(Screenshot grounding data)
# # # # #

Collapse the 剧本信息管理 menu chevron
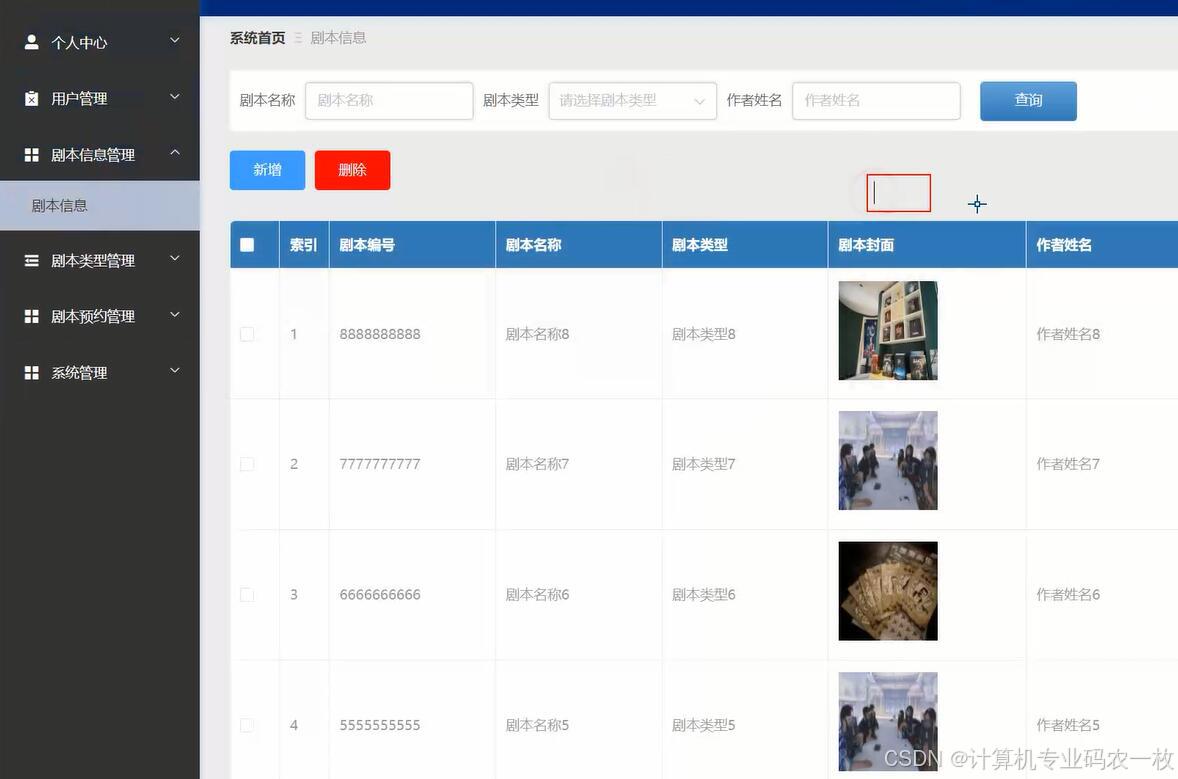 (x=174, y=154)
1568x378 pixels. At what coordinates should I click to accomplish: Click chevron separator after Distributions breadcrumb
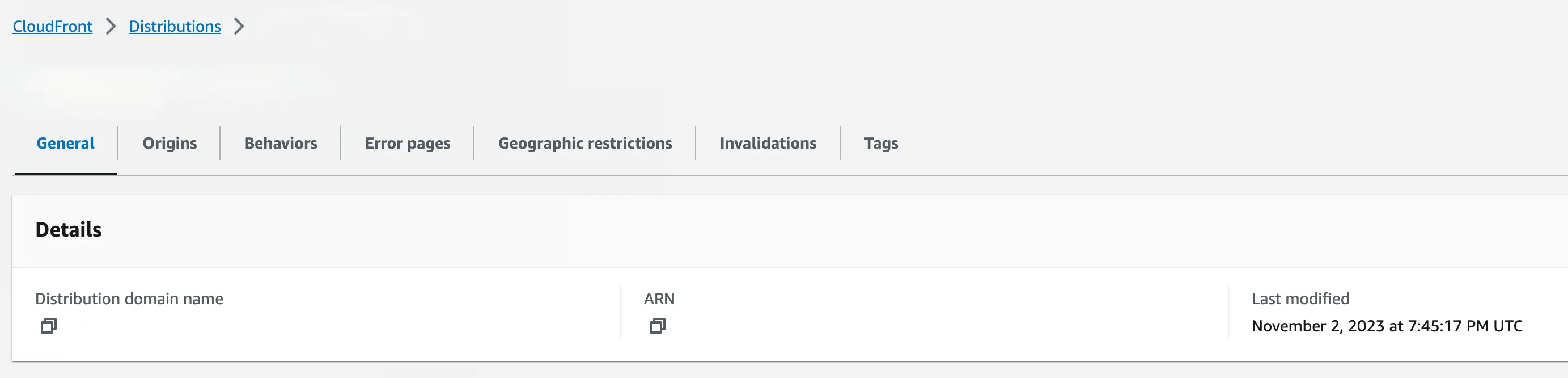[x=239, y=26]
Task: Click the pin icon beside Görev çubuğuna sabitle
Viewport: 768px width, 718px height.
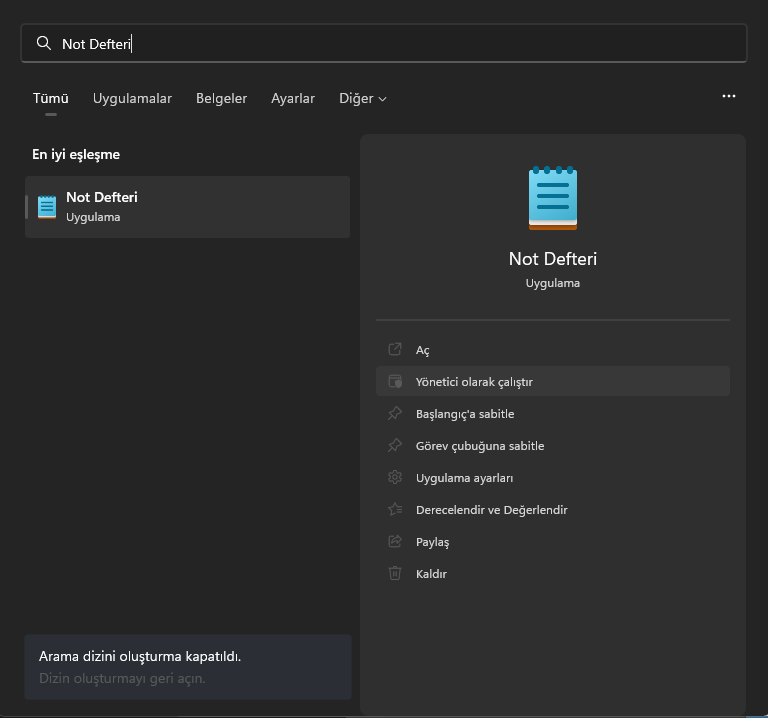Action: (395, 446)
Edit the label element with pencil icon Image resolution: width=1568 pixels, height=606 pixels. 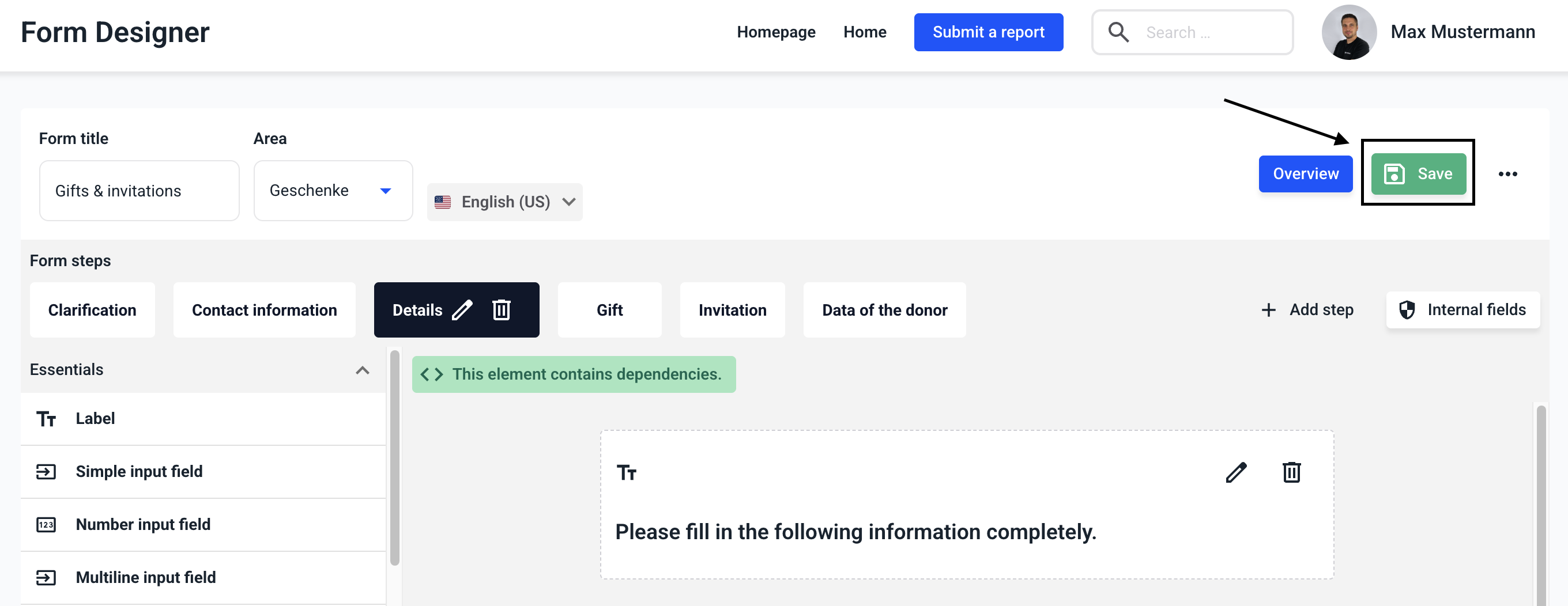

# # # # #

> Brief: An exact copy is required of the lines from the one holding "Task: Click the" to the end of the entries above, both included; no pictures belong in it.

> Output of the exercise:
Task: Click the pin icon beside Görev çubuğuna sabitle
Viewport: 768px width, 718px height.
Action: (395, 446)
Edit the label element with pencil icon Image resolution: width=1568 pixels, height=606 pixels. 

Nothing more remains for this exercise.